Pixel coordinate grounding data
--

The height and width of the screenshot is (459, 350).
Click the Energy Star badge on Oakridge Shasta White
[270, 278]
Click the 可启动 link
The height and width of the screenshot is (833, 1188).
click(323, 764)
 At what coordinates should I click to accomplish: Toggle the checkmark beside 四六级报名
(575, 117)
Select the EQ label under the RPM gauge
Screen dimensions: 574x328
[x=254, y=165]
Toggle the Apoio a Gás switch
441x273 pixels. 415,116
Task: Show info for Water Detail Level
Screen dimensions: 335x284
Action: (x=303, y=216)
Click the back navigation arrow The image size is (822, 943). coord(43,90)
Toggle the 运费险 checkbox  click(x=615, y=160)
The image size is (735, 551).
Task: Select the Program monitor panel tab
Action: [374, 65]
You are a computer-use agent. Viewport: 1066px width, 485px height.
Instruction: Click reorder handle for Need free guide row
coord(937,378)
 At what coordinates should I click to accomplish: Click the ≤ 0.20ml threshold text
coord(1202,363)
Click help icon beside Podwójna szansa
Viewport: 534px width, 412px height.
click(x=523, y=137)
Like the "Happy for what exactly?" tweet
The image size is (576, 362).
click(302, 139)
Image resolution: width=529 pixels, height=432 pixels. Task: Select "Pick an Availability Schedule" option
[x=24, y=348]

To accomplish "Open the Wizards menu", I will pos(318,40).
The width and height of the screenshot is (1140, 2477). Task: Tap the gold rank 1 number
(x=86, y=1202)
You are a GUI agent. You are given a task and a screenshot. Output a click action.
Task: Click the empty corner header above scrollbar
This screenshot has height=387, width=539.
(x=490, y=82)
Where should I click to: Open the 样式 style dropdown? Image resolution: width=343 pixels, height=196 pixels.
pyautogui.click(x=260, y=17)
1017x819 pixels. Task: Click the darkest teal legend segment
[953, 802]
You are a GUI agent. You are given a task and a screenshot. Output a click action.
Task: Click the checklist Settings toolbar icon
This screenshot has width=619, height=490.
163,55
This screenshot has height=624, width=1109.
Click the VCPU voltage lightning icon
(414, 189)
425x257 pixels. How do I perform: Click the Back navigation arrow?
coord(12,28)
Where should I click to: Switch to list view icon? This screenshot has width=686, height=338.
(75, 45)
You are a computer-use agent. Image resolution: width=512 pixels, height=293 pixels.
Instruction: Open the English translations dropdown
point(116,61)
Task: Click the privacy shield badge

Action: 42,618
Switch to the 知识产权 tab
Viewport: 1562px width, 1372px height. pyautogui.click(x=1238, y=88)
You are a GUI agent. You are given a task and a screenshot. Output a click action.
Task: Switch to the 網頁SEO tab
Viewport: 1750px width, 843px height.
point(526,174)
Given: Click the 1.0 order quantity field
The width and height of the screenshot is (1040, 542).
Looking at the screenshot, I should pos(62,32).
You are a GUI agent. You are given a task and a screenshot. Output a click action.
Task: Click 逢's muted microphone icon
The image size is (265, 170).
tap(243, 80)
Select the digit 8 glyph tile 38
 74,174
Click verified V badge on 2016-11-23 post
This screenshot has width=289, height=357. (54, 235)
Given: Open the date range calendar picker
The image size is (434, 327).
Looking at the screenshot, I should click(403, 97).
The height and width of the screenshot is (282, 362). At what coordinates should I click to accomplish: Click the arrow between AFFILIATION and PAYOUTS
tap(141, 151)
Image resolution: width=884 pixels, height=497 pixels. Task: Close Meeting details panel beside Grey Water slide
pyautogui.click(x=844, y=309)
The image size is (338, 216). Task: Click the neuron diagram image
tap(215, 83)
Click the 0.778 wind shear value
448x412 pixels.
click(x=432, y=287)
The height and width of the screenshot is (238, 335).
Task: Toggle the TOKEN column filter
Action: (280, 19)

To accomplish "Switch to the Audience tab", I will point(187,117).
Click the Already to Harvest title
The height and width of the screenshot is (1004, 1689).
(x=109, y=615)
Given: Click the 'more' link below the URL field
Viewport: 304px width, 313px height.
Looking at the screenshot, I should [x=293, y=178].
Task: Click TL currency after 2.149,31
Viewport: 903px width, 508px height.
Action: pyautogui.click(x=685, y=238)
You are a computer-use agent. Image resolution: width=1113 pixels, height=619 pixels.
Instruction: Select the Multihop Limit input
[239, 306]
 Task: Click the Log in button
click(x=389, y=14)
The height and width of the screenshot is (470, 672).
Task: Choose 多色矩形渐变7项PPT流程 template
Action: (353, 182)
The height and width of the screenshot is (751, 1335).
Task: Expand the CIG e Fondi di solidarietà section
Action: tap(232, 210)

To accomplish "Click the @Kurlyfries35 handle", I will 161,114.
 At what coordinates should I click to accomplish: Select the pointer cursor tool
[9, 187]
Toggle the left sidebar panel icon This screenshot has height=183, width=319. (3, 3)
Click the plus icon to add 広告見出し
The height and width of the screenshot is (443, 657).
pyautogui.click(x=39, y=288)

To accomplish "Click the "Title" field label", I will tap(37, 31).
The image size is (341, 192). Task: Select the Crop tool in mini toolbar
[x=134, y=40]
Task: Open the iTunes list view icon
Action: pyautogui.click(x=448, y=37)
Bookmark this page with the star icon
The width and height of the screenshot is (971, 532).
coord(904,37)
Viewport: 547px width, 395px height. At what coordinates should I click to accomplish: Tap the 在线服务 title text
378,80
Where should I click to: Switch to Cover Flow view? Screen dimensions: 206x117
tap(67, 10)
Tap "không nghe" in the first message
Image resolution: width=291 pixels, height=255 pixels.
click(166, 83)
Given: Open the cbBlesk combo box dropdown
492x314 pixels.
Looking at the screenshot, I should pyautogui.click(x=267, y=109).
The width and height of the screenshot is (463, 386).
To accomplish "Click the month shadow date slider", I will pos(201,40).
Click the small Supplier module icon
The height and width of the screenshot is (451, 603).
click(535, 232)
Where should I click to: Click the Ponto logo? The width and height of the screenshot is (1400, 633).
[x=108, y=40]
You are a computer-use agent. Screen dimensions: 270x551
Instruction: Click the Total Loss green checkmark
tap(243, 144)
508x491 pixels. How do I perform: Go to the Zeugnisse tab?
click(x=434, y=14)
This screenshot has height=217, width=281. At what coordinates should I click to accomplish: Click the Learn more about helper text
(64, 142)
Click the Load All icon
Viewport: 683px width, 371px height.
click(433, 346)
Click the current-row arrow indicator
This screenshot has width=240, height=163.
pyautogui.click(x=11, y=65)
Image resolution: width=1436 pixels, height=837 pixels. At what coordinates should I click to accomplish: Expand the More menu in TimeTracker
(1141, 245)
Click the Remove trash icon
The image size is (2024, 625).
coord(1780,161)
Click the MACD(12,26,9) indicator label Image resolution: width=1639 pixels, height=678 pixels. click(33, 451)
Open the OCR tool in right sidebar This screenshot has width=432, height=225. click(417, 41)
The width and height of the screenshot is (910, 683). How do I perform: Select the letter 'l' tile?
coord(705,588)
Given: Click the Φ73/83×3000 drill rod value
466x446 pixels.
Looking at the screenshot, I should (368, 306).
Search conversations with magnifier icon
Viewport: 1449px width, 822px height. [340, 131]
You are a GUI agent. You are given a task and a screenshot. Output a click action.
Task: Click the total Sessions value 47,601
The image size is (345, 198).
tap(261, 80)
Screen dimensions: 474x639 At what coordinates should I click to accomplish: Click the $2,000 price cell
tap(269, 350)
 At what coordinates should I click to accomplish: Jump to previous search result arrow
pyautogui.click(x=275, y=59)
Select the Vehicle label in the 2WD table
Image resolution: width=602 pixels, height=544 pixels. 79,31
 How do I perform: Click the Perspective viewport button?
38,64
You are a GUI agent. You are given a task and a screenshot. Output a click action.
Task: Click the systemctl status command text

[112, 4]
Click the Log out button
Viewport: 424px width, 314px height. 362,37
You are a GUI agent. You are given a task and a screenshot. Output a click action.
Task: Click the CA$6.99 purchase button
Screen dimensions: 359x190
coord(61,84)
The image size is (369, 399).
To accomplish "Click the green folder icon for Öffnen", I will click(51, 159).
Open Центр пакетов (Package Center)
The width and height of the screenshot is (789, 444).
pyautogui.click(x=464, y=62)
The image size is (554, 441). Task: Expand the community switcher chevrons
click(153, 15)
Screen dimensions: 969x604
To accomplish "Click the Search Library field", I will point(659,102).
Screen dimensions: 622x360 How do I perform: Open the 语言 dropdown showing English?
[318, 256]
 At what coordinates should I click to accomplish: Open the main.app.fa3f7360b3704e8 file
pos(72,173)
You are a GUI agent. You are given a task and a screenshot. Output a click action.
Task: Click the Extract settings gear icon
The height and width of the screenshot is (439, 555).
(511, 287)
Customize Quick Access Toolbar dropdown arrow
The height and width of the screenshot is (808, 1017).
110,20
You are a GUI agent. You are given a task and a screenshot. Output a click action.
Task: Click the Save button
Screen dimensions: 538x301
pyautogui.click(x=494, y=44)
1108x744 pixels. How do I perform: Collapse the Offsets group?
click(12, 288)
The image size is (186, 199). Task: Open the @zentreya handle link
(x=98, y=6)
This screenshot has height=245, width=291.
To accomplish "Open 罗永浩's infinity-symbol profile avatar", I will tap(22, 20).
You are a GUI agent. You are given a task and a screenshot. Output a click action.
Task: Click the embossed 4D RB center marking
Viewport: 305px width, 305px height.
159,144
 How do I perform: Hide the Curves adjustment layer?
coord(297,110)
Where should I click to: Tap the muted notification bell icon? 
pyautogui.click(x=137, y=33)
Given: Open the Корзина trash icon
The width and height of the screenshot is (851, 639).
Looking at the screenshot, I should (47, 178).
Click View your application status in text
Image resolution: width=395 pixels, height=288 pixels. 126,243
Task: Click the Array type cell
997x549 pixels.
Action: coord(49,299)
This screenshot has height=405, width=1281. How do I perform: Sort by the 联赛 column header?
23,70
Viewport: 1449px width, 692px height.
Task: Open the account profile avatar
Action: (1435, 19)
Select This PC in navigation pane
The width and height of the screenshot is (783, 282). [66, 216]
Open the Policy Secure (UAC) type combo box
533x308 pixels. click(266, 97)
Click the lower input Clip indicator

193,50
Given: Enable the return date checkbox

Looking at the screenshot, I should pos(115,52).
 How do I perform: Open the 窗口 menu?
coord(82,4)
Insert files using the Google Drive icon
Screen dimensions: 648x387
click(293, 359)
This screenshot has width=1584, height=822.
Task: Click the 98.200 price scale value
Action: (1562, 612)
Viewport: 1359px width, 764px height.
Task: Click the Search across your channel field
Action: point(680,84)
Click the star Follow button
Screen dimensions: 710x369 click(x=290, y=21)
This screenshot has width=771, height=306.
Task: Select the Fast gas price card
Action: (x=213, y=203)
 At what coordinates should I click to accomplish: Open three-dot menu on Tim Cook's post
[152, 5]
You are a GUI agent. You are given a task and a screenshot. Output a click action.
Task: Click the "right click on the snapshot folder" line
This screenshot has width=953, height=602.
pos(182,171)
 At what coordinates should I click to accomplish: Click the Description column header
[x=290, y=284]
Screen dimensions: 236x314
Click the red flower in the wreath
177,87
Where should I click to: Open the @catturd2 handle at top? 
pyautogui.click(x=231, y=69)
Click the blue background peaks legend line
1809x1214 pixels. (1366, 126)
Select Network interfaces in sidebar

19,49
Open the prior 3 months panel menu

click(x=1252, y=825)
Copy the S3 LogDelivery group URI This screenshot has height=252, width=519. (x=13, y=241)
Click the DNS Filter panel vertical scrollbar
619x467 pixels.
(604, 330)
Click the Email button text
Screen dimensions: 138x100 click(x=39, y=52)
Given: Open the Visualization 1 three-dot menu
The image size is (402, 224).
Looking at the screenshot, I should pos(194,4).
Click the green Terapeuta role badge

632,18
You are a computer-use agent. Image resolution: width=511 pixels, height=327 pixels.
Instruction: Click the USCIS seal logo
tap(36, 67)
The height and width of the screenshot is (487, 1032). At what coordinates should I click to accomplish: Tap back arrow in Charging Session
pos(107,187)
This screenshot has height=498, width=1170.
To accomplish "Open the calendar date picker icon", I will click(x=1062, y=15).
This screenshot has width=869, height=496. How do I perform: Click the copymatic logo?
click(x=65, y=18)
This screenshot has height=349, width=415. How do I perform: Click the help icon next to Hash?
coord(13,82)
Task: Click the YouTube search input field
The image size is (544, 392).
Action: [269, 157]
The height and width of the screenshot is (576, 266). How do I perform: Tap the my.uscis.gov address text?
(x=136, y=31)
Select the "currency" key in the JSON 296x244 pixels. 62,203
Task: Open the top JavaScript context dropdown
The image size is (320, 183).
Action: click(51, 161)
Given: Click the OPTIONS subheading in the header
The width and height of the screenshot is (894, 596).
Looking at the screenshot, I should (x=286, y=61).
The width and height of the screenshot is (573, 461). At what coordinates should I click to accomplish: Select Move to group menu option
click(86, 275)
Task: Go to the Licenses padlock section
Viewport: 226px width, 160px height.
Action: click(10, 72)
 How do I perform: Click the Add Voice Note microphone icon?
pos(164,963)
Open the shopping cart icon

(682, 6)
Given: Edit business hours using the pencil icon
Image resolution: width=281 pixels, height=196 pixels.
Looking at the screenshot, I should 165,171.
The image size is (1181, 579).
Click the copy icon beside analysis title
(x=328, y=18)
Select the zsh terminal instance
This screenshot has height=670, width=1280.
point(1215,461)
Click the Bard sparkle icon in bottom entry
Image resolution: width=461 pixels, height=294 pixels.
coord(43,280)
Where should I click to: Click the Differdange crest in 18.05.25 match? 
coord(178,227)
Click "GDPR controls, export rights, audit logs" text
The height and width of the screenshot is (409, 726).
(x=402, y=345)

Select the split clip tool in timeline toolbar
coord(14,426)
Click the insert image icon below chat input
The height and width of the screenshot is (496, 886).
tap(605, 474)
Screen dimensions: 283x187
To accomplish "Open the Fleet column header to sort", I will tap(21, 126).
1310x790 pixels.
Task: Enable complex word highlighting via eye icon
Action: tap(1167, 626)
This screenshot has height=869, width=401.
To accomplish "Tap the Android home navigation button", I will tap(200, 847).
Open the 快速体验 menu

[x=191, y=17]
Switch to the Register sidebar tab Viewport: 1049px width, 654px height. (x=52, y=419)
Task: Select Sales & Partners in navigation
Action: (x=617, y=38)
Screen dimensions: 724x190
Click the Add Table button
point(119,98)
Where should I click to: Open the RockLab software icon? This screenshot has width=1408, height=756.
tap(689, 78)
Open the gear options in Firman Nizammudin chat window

--

## Exercise brief
Look for the word "folder" in the data, then return every line that contains it.

## Exercise output
To accomplish "Click the green folder icon for Öffnen", I will click(51, 159).
Task: Click the "right click on the snapshot folder" line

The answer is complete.